As one who believes that people in public life should be judged by their behavior, not their theology, I had hoped that such deplorable reactions to Romney's candidacy would have dried up by now. Clearly, that hasn't happened. Between one-fourth and one-third of respondents consistently tell pollsters that they are unlikely to vote for a Mormon for president. In a June
In the end, of course, there could be less to such opposition than meets the eye. In 1960 something like 30 percent of respondents told pollsters that they wouldn't vote for a Catholic. That didn't keep John F. Kennedy from winning the White House in November.
Two months earlier, JFK had taken the "Catholic issue" by the horns in a speech to the Greater Houston Ministerial Association. That speech, which Romney and his advisers have undoubtedly read closely, drove home the message that to oppose a candidate for political office solely because of religion was deeply un-American. "If this election is decided on the basis that 40 million Americans lost their chance of being President on the day they were baptized," Kennedy said, "then it is the whole nation that will be the loser."
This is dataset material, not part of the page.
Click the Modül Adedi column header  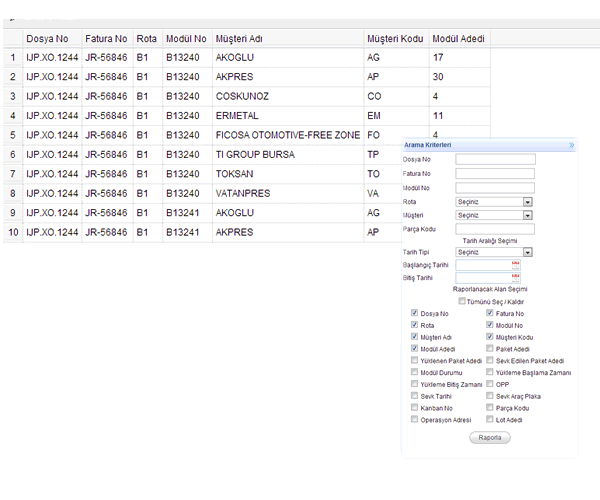(x=459, y=38)
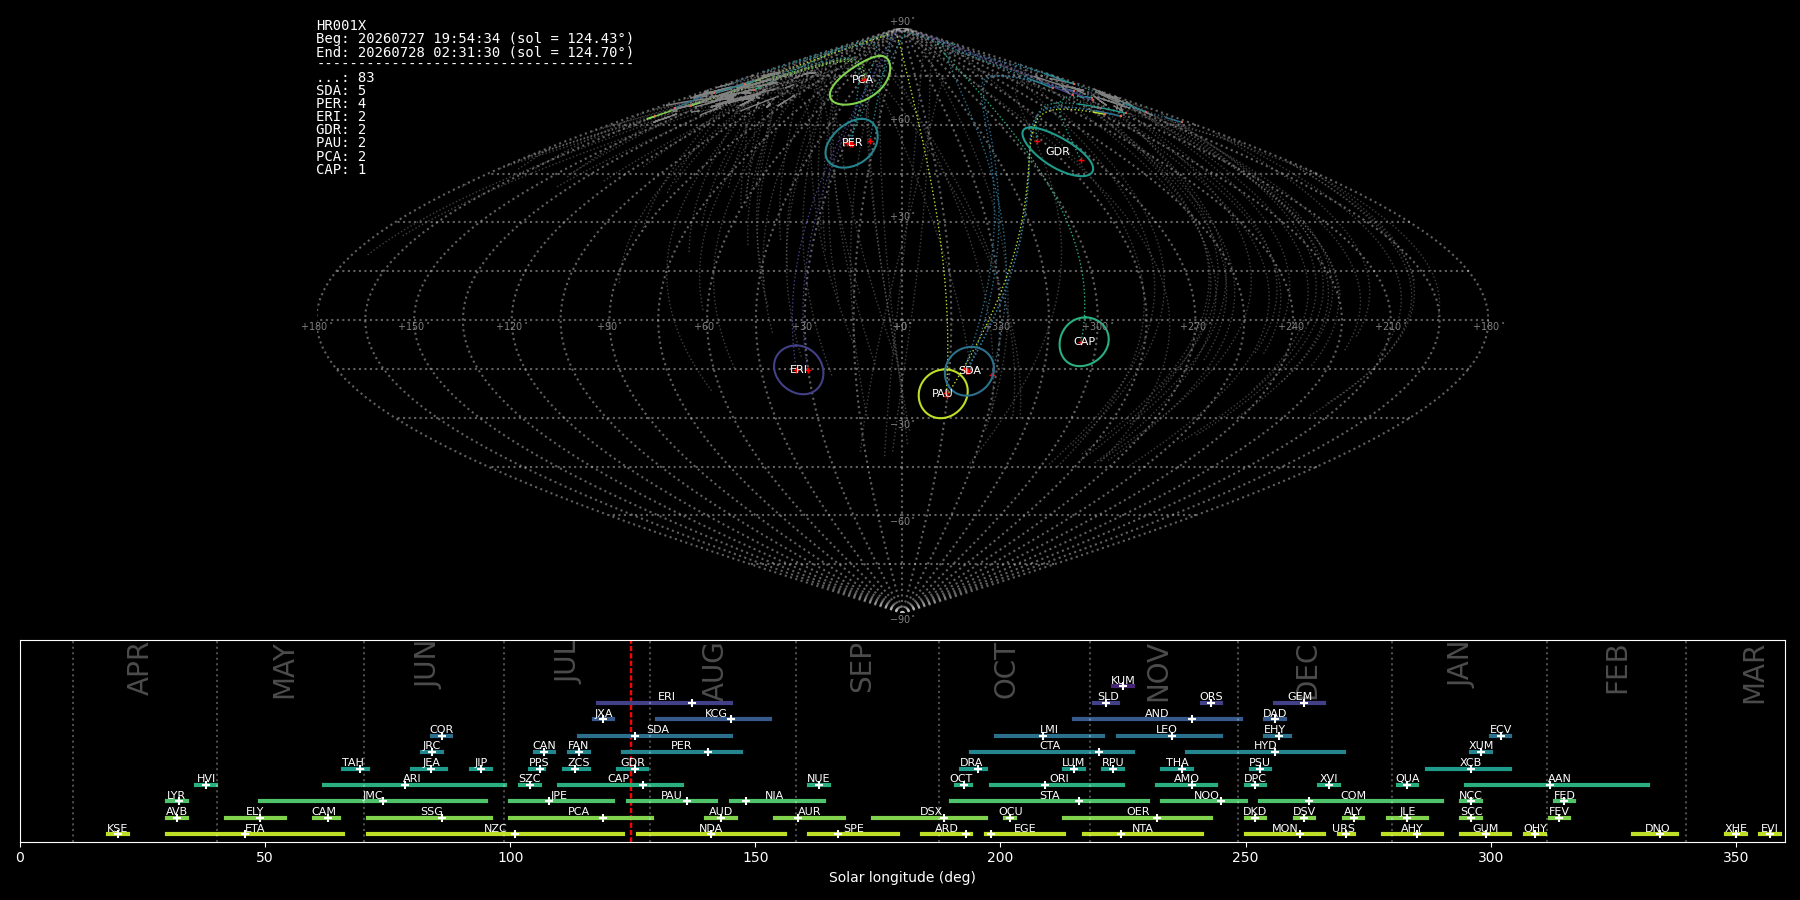Viewport: 1800px width, 900px height.
Task: Click the GDR radiant ellipse label
Action: [1058, 151]
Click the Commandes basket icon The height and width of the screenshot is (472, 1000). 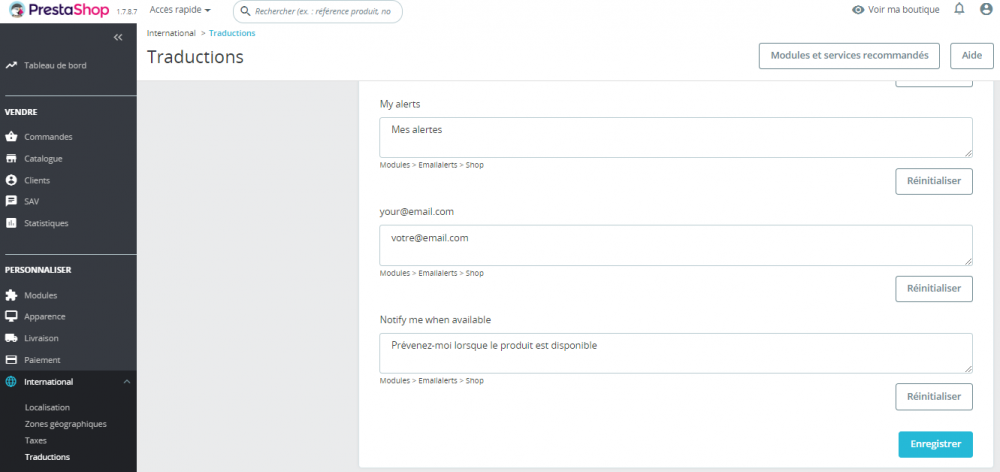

That doesn't mean that voters should never pay attention to a candidate's spiritual beliefs, or that candidates who adhere to unfamiliar minority faiths shouldn't expect to be asked about them. America's civic culture has always taken religion seriously, and candidates from outside the religious mainstream will naturally draw extra scrutiny.
Nevertheless, election campaigns are for choosing political leaders, not popes. A candidate's public record has far more to say about his fitness for office than his private devotions do. All the presidential hopefuls, Romney included, have made their mark in the worlds of politics, business, the military, or the law. Each has a history. That, not what they believe about Jesus or Joseph Smith, is what voters should care about most.
The Framers of the Constitution banned religious tests for political positions, and for good reason: What a candidate believes about the hereafter is not nearly as important as how he lives his life in the here and now. That is just as true today of the Massachusetts Republican who happens to be a Mormon as it was 47 years ago of the Massachusetts Democrat who happened to be a Catholic.
(Jeff Jacoby is a columnist for The Boston Globe).